● Problem statement:
Please reproduce the records below as a numbered list, one line per item, leaving out any blank lines.
---- Available data
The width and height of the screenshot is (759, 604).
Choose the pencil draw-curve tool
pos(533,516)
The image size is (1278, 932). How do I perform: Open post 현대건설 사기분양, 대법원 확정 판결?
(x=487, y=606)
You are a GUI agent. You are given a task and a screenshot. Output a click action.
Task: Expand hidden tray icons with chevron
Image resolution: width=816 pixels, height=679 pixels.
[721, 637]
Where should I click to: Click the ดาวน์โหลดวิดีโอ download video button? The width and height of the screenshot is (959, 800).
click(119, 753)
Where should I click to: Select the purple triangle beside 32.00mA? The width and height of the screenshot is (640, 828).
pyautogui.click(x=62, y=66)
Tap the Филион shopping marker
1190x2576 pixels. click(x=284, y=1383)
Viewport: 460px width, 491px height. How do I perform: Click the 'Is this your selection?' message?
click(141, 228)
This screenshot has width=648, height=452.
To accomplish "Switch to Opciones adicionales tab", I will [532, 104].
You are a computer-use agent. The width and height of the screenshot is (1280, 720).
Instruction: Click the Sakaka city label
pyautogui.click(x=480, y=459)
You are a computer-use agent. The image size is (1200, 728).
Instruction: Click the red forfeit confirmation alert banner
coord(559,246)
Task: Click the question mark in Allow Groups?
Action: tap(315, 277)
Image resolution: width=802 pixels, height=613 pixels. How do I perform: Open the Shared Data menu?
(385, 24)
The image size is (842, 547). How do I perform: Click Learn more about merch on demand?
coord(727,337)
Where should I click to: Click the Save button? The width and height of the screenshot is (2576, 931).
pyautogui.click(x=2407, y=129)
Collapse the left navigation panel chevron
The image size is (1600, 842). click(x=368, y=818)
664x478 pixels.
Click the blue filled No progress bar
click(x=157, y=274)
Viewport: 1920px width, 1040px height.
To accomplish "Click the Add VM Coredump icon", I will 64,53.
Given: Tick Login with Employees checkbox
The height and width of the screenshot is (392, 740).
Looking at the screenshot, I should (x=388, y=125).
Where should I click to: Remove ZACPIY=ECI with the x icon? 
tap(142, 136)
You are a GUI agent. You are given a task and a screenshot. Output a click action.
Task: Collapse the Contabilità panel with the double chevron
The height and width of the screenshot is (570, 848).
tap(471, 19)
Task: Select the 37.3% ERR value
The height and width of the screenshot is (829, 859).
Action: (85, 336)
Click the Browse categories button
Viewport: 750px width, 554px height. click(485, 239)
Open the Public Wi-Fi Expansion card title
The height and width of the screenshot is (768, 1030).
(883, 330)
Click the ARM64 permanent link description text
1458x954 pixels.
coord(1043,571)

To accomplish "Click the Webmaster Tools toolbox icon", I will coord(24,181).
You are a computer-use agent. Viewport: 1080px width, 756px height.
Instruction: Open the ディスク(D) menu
--------
● Exercise solution:
1. The width and height of the screenshot is (759, 604).
2. Choose the pencil draw-curve tool
3. pos(533,516)
4. The image size is (1278, 932). How do I perform: Open post 현대건설 사기분양, 대법원 확정 판결?
5. (x=487, y=606)
6. You are a GUI agent. You are given a task and a screenshot. Output a click action.
7. Task: Expand hidden tray icons with chevron
8. Image resolution: width=816 pixels, height=679 pixels.
9. [721, 637]
10. Where should I click to: Click the ดาวน์โหลดวิดีโอ download video button? The width and height of the screenshot is (959, 800).
11. click(119, 753)
12. Where should I click to: Select the purple triangle beside 32.00mA? The width and height of the screenshot is (640, 828).
13. pyautogui.click(x=62, y=66)
14. Tap the Филион shopping marker
15. 1190x2576 pixels. click(x=284, y=1383)
16. Viewport: 460px width, 491px height. How do I perform: Click the 'Is this your selection?' message?
17. click(141, 228)
18. This screenshot has width=648, height=452.
19. To accomplish "Switch to Opciones adicionales tab", I will [532, 104].
20. You are a computer-use agent. The width and height of the screenshot is (1280, 720).
21. Instruction: Click the Sakaka city label
22. pyautogui.click(x=480, y=459)
23. You are a computer-use agent. The image size is (1200, 728).
24. Instruction: Click the red forfeit confirmation alert banner
25. coord(559,246)
26. Task: Click the question mark in Allow Groups?
27. Action: tap(315, 277)
28. Image resolution: width=802 pixels, height=613 pixels. How do I perform: Open the Shared Data menu?
29. (385, 24)
30. The image size is (842, 547). How do I perform: Click Learn more about merch on demand?
31. coord(727,337)
32. Where should I click to: Click the Save button? The width and height of the screenshot is (2576, 931).
33. pyautogui.click(x=2407, y=129)
34. Collapse the left navigation panel chevron
35. The image size is (1600, 842). click(x=368, y=818)
36. 664x478 pixels.
37. Click the blue filled No progress bar
38. click(x=157, y=274)
39. Viewport: 1920px width, 1040px height.
40. To accomplish "Click the Add VM Coredump icon", I will 64,53.
41. Given: Tick Login with Employees checkbox
42. The height and width of the screenshot is (392, 740).
43. Looking at the screenshot, I should (x=388, y=125).
44. Where should I click to: Remove ZACPIY=ECI with the x icon? 
45. tap(142, 136)
46. You are a GUI agent. You are given a task and a screenshot. Output a click action.
47. Task: Collapse the Contabilità panel with the double chevron
48. The height and width of the screenshot is (570, 848).
49. tap(471, 19)
50. Task: Select the 37.3% ERR value
51. The height and width of the screenshot is (829, 859).
52. Action: (85, 336)
53. Click the Browse categories button
54. Viewport: 750px width, 554px height. click(485, 239)
55. Open the Public Wi-Fi Expansion card title
56. The height and width of the screenshot is (768, 1030).
57. (883, 330)
58. Click the ARM64 permanent link description text
59. 1458x954 pixels.
60. coord(1043,571)
61. To accomplish "Click the Webmaster Tools toolbox icon", I will coord(24,181).
62. You are a computer-use agent. Viewport: 1080px width, 756px height.
63. Instruction: Open the ディスク(D) menu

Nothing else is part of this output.